GUICHET 102
(Paroles et musique : H.-F. Thiéfaine)
La nouvelle la p’tite bleue
Du guichet 102
Joue le flou dans le feu de ses yeux
Moi qui la mate un peu
Dans la fumée de ma beuh
Je me demande
Si je patauge pas dans son jeu
Sont-ce mes yeux dingues & opaques
Taillés dans du verre-cathédrale
& rouillés à la fleur de pack
Qui perdent leur vision normale
Ou bien sont-ce ses doux effluves
De petit animal pastel
Qui plongent mes rêves dans une étuve
& brûlent mes nerfs aux étincelles
La nouvelle la p’tite bleue
Du guichet 102
Joue le flou dans le feu de ses yeux
Moi qui la mate un peu
Dans la fumée de ma beuh
Je me demande
Si je patauge pas dans son jeu
Sont-ce les dernières lueurs du jour
Au rythme bleu des ambulances
Qui libèrent un appel d’amour
Dans ma tête rongée de silence
Ou bien sont-ce ses seins si frêles
Sous son zomblou de basketteuse
Son sourire de jaguar femelle
Dans l’oeil de ma débrousailleuse
La nouvelle la p’tite bleue
Du guichet 102
Joue le flou dans le feu de ses yeux
Moi qui la mate un peu
Dans la fumée de ma beuh
Je me demande
Si je patauge pas dans son jeu
Sont-ce ses nénuphars si doux
Ses roses parfums de vieil empire
Ou ses lotus à feuilles d’hibou
Qui viennent tourmenter mes désirs
Sont-ce ses oiseaux migrateurs
Dans le fouillis de ses cheveux
Soleils au chakra de son coeur
Qui frappent au clavier de mes voeux
La nouvelle la p’tite bleue
Du guichet 102
Joue le flou dans le feu de ses yeux
Moi qui la mate un peu
Dans la fumée de ma beuh
Je me demande
Si je patauge pas dans son jeu
Sont-ce les visions de sa fêlure
Aux lèvres lilas de son spleen
Qui me font hisser la mâture
& gonfler ma voile zinzoline
Sont-ce ses doigts de chloroforme
Sur son petit castor fendu
Qui miaule à minuit pour la forme
Au rayon des fruits défendus
La nouvelle la p’tite bleue
Du guichet 102
Joue le flou dans le feu de ses yeux
Moi qui la mate un peu
Dans la fumée de ma beuh
Je me demande
Si je patauge pas dans son jeu
La nouvelle la p’tite bleue
Extrait du CD-ROM Défloration 13
à l’origine, la chanson devait s’intituler « la grosse beu du guichet 102″… (je ne sais pas comment on écrit beu dans ce cas là)…

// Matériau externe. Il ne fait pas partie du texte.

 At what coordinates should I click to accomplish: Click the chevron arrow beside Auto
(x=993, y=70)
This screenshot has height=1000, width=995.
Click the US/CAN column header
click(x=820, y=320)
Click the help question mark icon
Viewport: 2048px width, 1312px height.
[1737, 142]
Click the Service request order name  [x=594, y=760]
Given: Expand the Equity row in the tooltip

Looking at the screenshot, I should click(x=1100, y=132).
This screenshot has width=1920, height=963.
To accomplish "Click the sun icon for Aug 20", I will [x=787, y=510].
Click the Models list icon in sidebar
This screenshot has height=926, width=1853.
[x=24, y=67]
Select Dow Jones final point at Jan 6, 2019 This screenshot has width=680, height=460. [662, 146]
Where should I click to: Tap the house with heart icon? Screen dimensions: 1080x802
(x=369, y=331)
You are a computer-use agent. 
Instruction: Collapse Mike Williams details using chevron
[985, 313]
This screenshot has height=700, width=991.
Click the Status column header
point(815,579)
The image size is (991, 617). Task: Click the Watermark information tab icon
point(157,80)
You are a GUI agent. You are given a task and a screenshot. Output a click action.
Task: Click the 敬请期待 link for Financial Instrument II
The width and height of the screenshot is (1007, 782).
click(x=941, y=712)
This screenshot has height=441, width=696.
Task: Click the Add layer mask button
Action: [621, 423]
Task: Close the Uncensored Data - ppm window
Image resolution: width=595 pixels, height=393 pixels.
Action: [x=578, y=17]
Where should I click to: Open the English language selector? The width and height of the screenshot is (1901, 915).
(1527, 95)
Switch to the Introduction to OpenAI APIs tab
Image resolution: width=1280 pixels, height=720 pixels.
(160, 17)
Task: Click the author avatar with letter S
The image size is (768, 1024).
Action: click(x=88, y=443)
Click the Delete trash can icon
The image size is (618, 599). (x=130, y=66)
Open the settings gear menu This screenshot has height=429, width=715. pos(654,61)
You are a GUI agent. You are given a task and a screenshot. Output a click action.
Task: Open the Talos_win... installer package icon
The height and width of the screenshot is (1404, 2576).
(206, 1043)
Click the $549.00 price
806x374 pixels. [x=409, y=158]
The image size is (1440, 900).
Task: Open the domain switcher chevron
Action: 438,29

l’idée m’est venue en sortant irasciblé d’une cité administrative où je venais de me faire mettre en pièces par une grasse employée de la fonction publique, vergéturée et ahurie qui se faisait les ongles derrière un guichet… (tout le monde connaît cette expérience)
cris de haine au départ, je décidai par lâcheté, d’en faire une chanson d’amour afin de ne pas me mettre à dos tous les fonctionnaires de l’état français…
…/…
finalement, pendant une trop longue nuit d’insomnie, je la vis arriver, belle et majestueuse entre un sol majeur et un la mineur… magnifiquement lumineuse aussi… elle avait juste changé de nom, ma nouvelle, ma p’tite bleue du guichet 102
On note aussi dans tes textes une certaine obsession pour les chiffres, avec des titres comme « Alligators 427 », « Groupie 89 turbo 6 », « Narcisse 81 », aujourd’hui « Guichet 102 »…
Les chiffres sont partout, sur les bagnoles, les camions… J’ai toujours été nul en maths, et les chiffres sont pour moi mystérieux, il y a du symbolisme là-dessous. Je fais parfois des additions pour savoir si je suis dans le 5, dans le 9, dans les 13… Ca devient poétique, une sorte d’alchimie.